[Description of the task]
In the material below, find the line that contains "This screenshot has width=1000, height=501." and the line that contains "Click the page number input field", then write out exactly those two lines and everything between them.

[Records shown]
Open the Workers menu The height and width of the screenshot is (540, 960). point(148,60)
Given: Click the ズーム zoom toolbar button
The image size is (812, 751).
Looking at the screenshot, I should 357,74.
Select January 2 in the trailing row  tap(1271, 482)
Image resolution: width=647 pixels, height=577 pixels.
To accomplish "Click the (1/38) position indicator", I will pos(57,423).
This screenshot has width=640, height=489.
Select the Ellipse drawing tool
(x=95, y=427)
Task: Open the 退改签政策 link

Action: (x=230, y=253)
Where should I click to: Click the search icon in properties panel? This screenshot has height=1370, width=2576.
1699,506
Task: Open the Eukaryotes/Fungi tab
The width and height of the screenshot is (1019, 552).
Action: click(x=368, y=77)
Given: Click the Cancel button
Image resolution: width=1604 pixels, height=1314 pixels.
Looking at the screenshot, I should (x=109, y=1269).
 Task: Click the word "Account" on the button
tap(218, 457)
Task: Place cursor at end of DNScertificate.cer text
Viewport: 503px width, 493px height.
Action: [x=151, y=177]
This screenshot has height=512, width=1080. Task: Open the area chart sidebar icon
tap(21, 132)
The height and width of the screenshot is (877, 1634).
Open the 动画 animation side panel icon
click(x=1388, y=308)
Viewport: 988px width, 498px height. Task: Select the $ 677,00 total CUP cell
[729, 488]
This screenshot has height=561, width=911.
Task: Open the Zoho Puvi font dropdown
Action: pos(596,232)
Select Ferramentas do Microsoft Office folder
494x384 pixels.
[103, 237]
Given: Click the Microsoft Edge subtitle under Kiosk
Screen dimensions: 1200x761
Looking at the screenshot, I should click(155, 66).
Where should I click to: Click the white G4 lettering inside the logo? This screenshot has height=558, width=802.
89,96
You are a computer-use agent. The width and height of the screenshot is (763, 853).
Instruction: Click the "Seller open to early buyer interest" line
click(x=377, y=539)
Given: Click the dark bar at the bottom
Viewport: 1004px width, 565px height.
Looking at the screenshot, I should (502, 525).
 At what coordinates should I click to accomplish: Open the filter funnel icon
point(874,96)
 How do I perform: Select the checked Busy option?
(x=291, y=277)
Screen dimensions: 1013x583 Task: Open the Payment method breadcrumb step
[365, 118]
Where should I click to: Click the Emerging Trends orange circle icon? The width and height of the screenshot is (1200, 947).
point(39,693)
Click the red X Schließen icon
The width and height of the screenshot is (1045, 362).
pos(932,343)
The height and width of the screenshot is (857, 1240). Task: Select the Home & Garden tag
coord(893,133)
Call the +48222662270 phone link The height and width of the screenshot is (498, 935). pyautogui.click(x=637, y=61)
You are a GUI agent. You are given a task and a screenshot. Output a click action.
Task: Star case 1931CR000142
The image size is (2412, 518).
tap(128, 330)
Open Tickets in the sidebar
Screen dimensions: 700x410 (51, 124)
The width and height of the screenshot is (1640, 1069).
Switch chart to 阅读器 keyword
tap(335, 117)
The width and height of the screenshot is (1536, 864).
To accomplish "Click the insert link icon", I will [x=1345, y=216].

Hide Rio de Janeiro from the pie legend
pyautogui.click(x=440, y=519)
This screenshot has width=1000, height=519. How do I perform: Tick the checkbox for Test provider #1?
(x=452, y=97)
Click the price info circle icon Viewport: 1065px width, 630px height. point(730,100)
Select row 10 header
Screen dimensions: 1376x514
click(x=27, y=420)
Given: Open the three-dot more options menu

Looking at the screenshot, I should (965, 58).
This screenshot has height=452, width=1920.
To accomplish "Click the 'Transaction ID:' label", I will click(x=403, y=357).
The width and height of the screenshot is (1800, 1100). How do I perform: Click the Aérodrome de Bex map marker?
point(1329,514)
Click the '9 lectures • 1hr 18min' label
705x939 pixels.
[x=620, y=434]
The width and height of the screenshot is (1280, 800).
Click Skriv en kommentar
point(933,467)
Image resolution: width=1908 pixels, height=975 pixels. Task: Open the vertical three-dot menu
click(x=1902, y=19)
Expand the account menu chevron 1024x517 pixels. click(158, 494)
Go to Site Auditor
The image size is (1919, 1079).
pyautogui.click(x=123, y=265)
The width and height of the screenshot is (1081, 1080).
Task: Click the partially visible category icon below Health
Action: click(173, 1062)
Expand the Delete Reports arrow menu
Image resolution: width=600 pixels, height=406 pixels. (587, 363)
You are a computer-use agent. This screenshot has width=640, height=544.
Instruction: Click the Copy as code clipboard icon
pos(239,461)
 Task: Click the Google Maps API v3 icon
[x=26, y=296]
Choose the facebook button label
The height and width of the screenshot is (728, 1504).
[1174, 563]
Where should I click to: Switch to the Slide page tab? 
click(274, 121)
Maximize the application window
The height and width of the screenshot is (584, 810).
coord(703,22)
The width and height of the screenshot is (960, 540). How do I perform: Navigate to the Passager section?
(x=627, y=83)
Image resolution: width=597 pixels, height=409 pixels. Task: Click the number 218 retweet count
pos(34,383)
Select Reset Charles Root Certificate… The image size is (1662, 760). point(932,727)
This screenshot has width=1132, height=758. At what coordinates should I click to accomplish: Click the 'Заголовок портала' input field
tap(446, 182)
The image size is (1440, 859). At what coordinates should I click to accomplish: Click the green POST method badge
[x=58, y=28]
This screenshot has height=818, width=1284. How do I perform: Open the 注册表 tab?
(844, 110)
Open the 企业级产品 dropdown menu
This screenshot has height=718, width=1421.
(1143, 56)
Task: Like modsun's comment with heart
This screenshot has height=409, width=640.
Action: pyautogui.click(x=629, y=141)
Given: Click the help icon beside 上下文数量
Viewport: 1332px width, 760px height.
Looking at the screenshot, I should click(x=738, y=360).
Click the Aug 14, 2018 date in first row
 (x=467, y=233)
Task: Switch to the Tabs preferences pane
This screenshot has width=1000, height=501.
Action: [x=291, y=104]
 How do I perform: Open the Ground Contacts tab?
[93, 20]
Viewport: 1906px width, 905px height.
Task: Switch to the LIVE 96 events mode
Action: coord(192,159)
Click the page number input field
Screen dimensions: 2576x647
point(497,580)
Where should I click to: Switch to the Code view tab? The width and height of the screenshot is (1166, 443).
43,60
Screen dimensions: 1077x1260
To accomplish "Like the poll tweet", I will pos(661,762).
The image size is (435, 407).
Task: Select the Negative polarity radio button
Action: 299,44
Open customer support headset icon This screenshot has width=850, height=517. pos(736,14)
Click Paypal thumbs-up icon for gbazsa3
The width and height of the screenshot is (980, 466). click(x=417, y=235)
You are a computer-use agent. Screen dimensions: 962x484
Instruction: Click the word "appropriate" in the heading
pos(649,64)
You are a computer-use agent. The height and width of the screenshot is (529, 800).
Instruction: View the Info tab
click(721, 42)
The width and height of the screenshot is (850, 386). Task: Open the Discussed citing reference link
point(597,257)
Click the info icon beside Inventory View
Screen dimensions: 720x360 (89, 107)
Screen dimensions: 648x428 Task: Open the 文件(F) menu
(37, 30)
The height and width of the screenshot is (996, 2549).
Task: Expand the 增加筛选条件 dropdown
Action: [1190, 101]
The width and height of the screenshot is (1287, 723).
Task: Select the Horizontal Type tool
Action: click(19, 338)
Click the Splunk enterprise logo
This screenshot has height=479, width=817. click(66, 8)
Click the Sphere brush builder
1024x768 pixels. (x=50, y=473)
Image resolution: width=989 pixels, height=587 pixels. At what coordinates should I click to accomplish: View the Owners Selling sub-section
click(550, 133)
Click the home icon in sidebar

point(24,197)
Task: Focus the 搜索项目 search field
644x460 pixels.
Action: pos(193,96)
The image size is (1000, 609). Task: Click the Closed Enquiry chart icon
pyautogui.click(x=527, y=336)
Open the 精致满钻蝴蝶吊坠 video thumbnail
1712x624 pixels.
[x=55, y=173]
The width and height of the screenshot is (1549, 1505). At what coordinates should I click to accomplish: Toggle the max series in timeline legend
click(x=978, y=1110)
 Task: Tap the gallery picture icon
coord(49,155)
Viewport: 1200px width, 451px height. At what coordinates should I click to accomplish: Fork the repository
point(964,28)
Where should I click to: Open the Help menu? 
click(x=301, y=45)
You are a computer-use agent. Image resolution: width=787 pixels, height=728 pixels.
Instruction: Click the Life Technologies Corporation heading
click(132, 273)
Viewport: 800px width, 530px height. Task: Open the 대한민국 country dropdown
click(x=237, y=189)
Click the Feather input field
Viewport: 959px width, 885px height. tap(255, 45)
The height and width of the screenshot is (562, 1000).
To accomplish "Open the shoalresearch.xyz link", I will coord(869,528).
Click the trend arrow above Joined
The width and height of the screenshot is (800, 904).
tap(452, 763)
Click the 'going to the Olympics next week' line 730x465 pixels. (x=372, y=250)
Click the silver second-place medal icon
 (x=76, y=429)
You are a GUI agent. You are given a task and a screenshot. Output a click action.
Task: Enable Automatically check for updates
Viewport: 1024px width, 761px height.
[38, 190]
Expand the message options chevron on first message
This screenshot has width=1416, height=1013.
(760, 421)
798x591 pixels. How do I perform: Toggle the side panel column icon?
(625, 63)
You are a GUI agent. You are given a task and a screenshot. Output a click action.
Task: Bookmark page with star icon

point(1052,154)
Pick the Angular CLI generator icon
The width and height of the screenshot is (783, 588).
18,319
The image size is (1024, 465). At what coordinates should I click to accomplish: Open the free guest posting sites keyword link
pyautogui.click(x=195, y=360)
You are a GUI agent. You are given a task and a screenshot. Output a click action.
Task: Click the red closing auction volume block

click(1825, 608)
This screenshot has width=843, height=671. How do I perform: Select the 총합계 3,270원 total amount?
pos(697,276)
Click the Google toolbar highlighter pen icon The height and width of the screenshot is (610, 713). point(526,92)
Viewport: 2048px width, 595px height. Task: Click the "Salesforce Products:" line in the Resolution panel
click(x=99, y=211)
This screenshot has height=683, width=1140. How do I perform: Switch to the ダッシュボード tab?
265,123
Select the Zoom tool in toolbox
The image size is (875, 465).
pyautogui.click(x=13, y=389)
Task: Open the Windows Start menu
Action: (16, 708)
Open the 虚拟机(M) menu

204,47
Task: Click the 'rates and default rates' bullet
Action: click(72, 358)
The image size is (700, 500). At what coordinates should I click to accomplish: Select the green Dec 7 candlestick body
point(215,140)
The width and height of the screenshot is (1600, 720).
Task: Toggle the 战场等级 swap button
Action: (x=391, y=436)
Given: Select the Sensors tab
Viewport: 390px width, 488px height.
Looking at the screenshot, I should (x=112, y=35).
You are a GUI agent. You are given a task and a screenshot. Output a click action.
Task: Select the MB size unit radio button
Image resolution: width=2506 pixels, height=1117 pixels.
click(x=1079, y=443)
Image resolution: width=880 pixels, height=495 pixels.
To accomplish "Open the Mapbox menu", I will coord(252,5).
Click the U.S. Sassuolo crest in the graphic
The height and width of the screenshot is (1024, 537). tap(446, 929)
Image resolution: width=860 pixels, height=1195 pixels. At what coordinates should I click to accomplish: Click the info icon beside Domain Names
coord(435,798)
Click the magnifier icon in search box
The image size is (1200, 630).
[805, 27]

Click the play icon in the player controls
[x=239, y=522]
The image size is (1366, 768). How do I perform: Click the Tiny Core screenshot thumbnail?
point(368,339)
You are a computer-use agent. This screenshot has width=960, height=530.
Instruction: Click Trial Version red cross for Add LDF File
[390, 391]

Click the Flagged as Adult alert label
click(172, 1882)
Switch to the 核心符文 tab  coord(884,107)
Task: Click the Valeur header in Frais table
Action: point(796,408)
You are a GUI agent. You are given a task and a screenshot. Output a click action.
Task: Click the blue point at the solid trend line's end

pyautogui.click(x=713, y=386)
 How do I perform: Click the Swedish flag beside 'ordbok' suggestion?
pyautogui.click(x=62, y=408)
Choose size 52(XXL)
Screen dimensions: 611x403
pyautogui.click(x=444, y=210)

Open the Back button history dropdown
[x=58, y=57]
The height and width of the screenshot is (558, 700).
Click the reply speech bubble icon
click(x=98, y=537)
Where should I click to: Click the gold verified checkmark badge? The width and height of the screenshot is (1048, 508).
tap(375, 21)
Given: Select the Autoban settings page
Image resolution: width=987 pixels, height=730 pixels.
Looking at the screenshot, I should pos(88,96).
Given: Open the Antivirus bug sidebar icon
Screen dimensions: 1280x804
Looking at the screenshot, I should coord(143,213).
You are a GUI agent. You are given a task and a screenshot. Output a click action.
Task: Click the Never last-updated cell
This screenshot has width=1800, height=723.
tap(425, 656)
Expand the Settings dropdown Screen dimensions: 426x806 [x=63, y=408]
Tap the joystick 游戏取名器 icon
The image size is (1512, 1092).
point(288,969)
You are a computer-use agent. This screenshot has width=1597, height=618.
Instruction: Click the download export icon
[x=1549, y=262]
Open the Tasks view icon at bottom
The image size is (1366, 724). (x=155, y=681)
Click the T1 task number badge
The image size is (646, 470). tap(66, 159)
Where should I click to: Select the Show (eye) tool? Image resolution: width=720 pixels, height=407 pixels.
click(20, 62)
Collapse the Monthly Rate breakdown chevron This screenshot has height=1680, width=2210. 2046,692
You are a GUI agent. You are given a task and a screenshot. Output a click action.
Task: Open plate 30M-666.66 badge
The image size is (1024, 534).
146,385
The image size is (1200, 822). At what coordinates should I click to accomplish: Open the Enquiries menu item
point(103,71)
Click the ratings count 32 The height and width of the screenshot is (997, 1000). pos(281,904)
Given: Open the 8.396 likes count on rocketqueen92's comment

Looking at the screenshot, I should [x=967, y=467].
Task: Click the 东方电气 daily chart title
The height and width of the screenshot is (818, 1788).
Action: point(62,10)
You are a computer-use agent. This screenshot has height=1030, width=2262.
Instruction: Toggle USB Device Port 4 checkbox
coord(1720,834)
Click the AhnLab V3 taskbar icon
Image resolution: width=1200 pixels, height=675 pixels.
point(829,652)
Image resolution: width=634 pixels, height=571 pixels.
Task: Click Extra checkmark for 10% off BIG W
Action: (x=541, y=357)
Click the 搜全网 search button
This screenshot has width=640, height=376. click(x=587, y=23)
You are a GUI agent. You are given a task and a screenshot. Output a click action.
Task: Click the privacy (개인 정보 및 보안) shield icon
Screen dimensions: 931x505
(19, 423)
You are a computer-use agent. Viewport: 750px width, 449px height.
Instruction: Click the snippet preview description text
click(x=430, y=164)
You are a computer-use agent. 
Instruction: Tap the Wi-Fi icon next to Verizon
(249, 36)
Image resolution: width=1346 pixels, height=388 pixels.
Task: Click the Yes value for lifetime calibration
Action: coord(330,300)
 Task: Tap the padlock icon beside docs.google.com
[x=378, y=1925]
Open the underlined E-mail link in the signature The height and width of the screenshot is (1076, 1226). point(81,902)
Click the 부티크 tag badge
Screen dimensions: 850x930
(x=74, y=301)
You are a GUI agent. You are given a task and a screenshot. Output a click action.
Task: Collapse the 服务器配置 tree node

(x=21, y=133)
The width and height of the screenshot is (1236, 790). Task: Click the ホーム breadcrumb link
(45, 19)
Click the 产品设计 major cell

[Reply to the exercise]
This screenshot has width=1000, height=501.
Action: [x=291, y=104]
 How do I perform: Open the Ground Contacts tab?
[93, 20]
Viewport: 1906px width, 905px height.
Task: Switch to the LIVE 96 events mode
Action: coord(192,159)
Click the page number input field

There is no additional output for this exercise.